Gender medicine: effects of sex and gender on cardiovascular disease manifestation and outcomes

Affiliations
Review

Gender medicine: effects of sex and gender on cardiovascular disease manifestation and outcomes

Vera Regitz-Zagrosek et al. Nat Rev Cardiol. 2023 Apr.

Abstract

Despite a growing body of evidence, the distinct contributions of biological sex and the sociocultural dimension of gender to the manifestations and outcomes of ischaemic heart disease and heart failure remain unknown. The intertwining of sex-based differences in genetic and hormonal mechanisms with the complex dimension of gender and its different components and determinants that result in different disease phenotypes in women and men needs to be elucidated. The relative contribution of purely biological factors, such as genes and hormones, to cardiovascular phenotypes and outcomes is not yet fully understood.

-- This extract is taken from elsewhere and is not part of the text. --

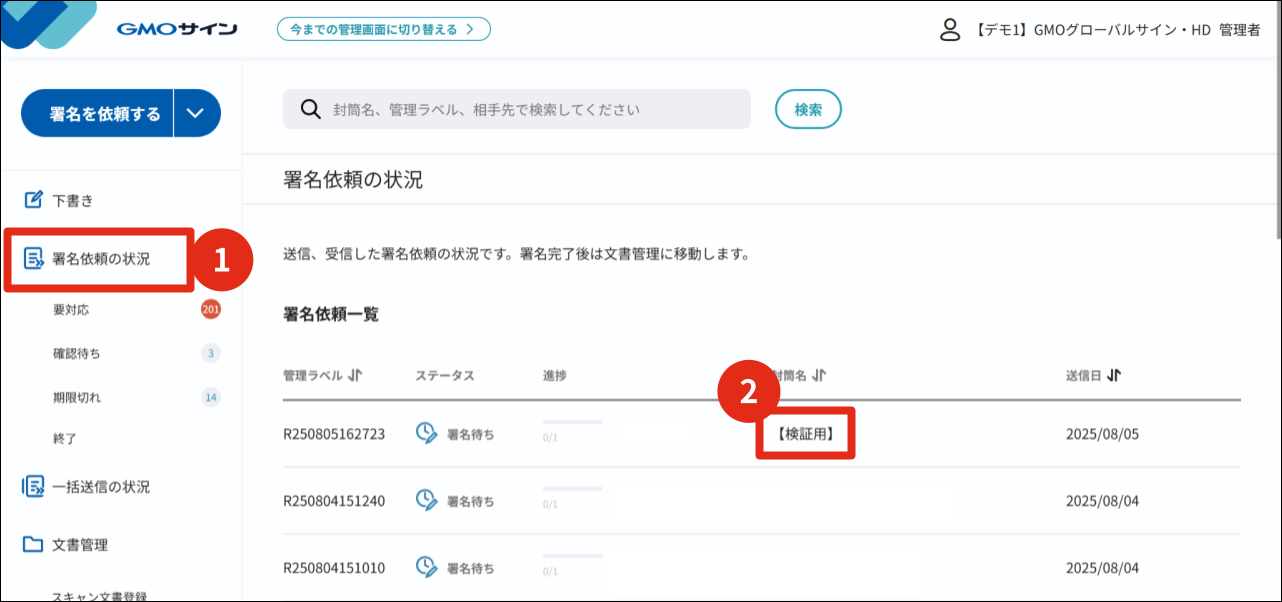The height and width of the screenshot is (602, 1282).
Task: Click progress bar of R250804151240 row
Action: point(572,489)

Increasing awareness of the effects of gender has led to efforts to measure gender in retrospective and prospective clinical studies and the development of gender scores. However, the synergistic or opposing effects of sex and gender on cardiovascular traits and on ischaemic heart disease and heart failure mechanisms have not yet been systematically described. Furthermore, specific considerations of sex-related and gender-related factors in gender dysphoria or in heart-brain interactions and their association with cardiovascular disease are still lacking. In this Review, we summarize contemporary evidence on the distinct effects of sex and gender as well as of their interactions on cardiovascular disease and how they favourably or unfavourably influence the pathogenesis, clinical manifestations and treatment responses in patients with ischaemic heart disease or heart failure.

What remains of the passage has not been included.